Intersectionality & Gendered Political Behaviour in Canada – Study Notes

Overview & Context

  • Article: “Intersectionality and Gendered Political Behaviour in a Multicultural Canada” (Harell, 2017) – published in the Canadian Journal of Political Science.

  • Central Goal: To systematically integrate intersectional feminist insights into large-N quantitative studies of political behaviour, specifically demonstrating how gender, ethnoracial background, and immigration status collectively and interactively shape electoral turnout and broader forms of civic engagement in Canada.

  • Data Source: The Ethnic Diversity Survey (EDS), conducted in 2002 by Statistics Canada and Citizenship and Immigration Canada. This comprehensive survey involved a significant sample size (n=41,695n = 41{,}695), crucially including oversamples of ethnocultural minorities to ensure adequate representation for subgroup analysis.

Core Concepts & Definitions

  • Gendered Political Behaviour: Refers to observable patterns in political action, such as voting in elections, participating in community volunteering, or engagement with associational life (e.g., clubs, organizations), which exhibit distinct differences based on gender.

  • Intersectionality (Crenshaw 1989/1994): A theoretical framework asserting that multiple systems of social oppression and discrimination (e.g., racism, sexism, classism, xenophobia) do not operate independently but rather intersect and interact, creating unique and distinct experiences for individuals at their junctures that cannot be understood by analyzing identity categories in isolation. The widely cited "traffic-intersection metaphor" illustrates this, where different axes of discrimination (like roads) collide, resulting in complex and compound forms of disadvantage.

  • Situated Comparisons (Dhamoon 2010): A methodological approach within intersectional analysis that involves:

    1. Comparing the interplay of domination processes within similar or comparable social, political, or historical contexts.

    2. Examining how these interactions manifest across different social levels, from individual micro-experiences to broader macro-societal structures.

    3. Analyzing relative distinctions and power dynamics across various social groups (e.g., comparing the experiences of white women versus Asian women).

  • Patriarchal Structures: Societal arrangements and systems that traditionally privilege male power, authority, and social roles over those of women. These structures are often identified as fundamental sources of various barriers to women's participation in political, economic, and social spheres.

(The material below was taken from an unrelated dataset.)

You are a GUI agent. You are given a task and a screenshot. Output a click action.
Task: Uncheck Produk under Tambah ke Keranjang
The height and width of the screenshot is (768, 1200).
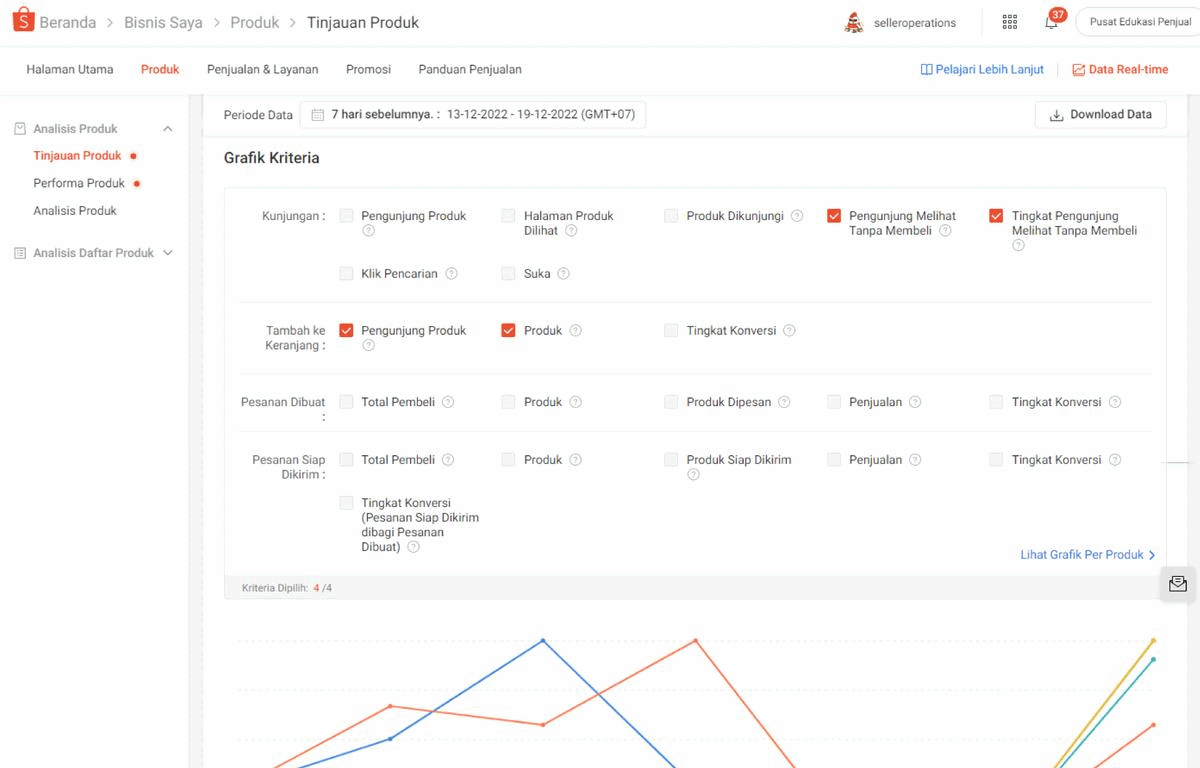tap(508, 330)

  • Visible Minority (Canadian usage): A specific demographic category used by Statistics Canada to refer to persons, other than Aboriginal peoples, who are non-Caucasian in race or non-white in colour. This term approximates the concept of racialized status in Canadian academic and policy discourse.

Literature Foundations

  • Second-wave feminist scholarship: This wave of feminism, particularly prominent in the 1970s, extensively highlighted the situational (e.g., domestic and family roles), structural (e.g., disparities in education and employment opportunities), and socialisation factors (e.g., gender-role conformity) that historically limited women’s access to and participation in positions of power (Welch 1974).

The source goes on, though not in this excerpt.